The outcome of their research on viral strategies that affect cellular
functions has recently been published.
For several years, Professor Margarita Salas from the CBMSO has
dedicated part of her research efforts to the study of the replication
mechanism of virus 29, which infects the Bacillus subtilis, harmless
bacteria commonly found in the soil. Her work has contributed towards
a better understanding of the interactions between the viruses and
their target cells at a molecular level. In an article published last
year in the Journal of Biological Chemistry (Vol. 281: 7068-7074;
2006), Professor Salas and her team described an important discovery:
the protein p56 of virus 29 inhibits the activity of the cellular
protein uracil-DNA-glycosylase (UDG). It is known that this enzyme,
present in all living organisms, is involved in the DNA repair
processes and hence, it avoids mutations in the cellular genome.

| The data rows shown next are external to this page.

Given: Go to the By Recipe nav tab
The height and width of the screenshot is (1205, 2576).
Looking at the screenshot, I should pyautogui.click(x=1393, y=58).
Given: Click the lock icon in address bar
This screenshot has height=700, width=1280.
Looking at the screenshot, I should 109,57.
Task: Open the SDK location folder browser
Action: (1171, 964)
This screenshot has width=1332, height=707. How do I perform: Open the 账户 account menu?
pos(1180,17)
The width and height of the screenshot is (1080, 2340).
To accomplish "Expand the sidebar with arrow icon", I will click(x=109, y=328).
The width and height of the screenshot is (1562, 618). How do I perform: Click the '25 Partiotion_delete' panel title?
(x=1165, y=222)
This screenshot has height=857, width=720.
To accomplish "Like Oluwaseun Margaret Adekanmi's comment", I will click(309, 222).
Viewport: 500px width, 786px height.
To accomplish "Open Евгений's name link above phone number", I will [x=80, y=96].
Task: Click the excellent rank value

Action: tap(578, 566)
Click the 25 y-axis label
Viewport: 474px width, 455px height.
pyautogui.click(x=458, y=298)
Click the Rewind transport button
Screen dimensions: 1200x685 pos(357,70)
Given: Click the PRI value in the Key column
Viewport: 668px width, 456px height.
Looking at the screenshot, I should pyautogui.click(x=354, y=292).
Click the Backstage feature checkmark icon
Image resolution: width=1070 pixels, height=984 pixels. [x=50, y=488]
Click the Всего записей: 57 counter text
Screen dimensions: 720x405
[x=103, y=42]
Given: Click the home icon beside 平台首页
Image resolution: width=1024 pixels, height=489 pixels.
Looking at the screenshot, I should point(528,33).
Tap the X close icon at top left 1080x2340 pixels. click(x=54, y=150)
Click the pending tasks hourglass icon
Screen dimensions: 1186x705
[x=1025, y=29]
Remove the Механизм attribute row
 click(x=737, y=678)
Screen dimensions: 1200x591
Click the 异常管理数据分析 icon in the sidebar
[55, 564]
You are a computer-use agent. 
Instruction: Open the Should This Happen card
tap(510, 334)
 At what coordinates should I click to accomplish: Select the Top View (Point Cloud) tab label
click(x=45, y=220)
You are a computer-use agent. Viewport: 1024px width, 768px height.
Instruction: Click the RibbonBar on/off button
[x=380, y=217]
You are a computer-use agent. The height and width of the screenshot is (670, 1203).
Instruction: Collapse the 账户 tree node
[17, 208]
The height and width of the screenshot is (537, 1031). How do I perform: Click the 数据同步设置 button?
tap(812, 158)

In order to carry out its function, the UDG enzyme first identifies
the damaged DNA by locating uracil residues and then attaches itself
to the DNA to repair it. Recently, Professor Salas team, in
collaboration with the research group managed by Professor Manuel
Espinosa from the CIB, have published their new discoveries in Nucleic
Acids Research (Vol. 35: 5393-5401; 2007), recounting how the viral
protein p56 manages to inhibit the activity of the UDG enzyme. Their
experiments show that the protein p56 conceals the part of the UDG
enzyme that interacts with the damaged DNA so that there is no
possibility of attachment.
The protein p56 might accomplish this by imitating the structural
characteristics of DNA in order to mislead the UDG enzyme. If the
theory is corroborated, this would be another case of molecular
mimesis as an enzyme inhibitor technique. The future work by Professor
Salas and her team will be dedicated to substantiating this hypothesis.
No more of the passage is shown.